====== Exercise data ======
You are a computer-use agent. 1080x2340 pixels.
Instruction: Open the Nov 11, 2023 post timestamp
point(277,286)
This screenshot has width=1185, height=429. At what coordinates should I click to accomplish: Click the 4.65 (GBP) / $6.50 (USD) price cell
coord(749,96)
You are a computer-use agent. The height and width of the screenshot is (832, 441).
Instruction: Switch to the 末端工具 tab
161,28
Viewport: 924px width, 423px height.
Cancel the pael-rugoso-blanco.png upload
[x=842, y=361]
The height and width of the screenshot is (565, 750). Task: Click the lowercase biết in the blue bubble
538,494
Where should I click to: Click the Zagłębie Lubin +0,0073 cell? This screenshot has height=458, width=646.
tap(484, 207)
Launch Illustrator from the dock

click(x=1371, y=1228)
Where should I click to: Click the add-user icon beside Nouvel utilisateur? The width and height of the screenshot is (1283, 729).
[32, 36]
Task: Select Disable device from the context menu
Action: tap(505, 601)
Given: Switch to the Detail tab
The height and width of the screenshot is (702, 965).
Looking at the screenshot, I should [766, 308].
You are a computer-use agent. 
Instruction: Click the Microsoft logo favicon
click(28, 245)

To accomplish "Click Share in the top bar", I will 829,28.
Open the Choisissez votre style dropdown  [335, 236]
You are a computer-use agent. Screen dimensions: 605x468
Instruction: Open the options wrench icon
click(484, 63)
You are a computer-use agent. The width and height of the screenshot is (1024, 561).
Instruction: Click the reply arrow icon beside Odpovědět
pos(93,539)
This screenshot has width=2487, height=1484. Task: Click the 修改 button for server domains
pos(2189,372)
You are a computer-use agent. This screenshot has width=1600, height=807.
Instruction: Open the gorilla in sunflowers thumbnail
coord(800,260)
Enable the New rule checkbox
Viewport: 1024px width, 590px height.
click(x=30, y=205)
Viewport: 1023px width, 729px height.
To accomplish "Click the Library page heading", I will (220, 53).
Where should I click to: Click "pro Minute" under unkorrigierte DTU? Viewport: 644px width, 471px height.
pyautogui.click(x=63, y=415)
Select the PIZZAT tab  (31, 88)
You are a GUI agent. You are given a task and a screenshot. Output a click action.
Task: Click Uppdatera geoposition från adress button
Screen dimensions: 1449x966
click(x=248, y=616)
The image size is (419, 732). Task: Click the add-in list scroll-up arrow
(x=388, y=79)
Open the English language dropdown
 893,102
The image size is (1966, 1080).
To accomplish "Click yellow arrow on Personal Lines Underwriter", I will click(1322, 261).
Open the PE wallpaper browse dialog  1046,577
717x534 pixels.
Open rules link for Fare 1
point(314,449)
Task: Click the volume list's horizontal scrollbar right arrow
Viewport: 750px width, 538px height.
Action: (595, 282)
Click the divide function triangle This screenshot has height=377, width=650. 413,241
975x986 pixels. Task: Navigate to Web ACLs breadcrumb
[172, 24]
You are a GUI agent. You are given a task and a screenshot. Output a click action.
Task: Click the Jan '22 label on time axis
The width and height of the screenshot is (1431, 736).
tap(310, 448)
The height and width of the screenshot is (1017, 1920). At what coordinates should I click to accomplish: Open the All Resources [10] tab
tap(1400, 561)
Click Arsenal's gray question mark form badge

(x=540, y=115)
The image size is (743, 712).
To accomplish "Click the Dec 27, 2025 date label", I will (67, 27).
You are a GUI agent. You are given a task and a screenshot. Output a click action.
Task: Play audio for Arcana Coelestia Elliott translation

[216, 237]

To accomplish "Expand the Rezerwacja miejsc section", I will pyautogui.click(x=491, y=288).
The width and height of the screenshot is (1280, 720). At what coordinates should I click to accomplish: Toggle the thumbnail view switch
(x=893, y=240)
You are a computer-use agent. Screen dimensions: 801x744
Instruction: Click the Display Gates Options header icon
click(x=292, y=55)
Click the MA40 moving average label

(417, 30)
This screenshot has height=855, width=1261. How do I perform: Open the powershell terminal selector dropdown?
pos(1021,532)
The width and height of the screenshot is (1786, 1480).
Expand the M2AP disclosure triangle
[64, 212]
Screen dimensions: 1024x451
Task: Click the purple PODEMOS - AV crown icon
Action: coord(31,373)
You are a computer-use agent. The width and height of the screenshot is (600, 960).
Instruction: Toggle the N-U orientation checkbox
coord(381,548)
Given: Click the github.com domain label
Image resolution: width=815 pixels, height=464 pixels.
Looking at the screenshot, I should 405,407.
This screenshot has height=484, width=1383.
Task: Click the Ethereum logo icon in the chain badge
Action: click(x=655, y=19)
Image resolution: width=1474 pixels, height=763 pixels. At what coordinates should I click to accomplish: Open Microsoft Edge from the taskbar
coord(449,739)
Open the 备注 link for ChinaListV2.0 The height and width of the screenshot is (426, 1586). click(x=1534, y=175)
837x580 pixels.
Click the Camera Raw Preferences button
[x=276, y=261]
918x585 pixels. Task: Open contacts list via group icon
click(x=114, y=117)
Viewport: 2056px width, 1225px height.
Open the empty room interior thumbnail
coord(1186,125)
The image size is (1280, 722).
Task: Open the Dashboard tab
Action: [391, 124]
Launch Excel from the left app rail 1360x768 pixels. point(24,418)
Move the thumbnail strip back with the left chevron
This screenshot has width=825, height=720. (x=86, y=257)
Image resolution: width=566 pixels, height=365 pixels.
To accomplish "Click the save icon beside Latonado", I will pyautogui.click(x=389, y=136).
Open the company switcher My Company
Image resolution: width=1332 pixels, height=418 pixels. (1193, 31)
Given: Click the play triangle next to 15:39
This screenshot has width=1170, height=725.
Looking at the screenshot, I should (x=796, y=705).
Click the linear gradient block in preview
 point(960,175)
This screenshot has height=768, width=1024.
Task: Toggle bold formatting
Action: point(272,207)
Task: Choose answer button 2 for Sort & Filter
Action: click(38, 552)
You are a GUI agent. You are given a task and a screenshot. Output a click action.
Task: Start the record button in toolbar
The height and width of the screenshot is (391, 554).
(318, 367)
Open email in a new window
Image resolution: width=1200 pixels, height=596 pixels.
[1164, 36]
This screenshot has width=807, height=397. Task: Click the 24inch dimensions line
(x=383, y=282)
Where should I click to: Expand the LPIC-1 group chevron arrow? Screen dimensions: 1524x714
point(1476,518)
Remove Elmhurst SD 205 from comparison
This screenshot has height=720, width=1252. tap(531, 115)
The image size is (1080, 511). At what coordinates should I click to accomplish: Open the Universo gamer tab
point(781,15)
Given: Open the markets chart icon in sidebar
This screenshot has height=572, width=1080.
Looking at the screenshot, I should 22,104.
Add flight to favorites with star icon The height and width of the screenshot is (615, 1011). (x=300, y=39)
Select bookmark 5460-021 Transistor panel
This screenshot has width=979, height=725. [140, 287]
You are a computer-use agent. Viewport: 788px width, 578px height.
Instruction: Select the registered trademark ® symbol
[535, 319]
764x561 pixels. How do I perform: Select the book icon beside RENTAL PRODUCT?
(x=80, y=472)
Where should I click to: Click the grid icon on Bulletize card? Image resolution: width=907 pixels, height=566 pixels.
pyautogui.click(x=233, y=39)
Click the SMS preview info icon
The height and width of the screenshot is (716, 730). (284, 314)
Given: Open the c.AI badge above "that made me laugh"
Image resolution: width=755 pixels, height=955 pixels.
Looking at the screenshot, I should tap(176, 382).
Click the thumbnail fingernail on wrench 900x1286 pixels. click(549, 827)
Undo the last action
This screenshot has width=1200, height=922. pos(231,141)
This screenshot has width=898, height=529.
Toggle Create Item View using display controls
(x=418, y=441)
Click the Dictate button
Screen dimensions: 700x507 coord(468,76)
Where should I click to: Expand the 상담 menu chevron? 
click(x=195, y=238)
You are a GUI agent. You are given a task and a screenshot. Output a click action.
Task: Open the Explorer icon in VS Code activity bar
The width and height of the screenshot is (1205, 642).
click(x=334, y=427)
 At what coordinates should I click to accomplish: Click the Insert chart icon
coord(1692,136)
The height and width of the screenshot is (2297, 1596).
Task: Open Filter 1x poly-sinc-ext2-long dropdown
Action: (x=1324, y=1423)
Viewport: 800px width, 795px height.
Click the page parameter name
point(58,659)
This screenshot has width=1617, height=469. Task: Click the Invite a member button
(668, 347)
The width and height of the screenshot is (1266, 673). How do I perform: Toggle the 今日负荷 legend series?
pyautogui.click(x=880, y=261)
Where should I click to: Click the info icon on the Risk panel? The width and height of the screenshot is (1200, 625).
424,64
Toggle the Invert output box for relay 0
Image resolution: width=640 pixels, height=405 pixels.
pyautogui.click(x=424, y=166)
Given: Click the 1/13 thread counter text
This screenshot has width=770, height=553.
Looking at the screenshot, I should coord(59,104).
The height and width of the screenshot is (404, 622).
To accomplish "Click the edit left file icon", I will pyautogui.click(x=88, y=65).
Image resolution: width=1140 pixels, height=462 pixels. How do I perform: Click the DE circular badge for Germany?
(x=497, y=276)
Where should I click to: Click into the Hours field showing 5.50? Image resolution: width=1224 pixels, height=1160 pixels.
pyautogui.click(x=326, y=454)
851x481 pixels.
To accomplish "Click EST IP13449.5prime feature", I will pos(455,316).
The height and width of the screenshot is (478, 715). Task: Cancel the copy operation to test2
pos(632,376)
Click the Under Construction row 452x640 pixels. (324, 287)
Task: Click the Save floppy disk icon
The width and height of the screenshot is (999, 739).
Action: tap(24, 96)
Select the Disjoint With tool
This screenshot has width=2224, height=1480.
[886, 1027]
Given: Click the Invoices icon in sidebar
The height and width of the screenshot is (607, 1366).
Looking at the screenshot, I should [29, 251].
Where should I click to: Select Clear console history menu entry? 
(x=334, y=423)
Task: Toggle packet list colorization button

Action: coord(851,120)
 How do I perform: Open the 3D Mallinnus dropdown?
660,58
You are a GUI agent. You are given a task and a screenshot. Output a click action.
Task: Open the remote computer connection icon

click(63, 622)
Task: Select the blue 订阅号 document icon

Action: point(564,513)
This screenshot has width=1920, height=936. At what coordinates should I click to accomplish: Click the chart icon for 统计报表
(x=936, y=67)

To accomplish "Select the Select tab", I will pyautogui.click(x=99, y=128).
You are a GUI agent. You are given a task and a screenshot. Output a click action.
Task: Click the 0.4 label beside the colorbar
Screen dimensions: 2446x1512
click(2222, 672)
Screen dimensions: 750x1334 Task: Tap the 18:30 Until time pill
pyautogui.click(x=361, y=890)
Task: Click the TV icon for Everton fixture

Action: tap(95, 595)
======
» To do:
Show every line of the records above that contains the word "Instruction".

» Full answer:
Instruction: Open the Nov 11, 2023 post timestamp
Instruction: Switch to the 末端工具 tab
Instruction: Click the Microsoft logo favicon
Instruction: Open the options wrench icon
Instruction: Click the reply arrow icon beside Odpovědět
Instruction: Open the gorilla in sunflowers thumbnail
Instruction: Click the Display Gates Options header icon
Instruction: Toggle the N-U orientation checkbox
Instruction: Select the registered trademark ® symbol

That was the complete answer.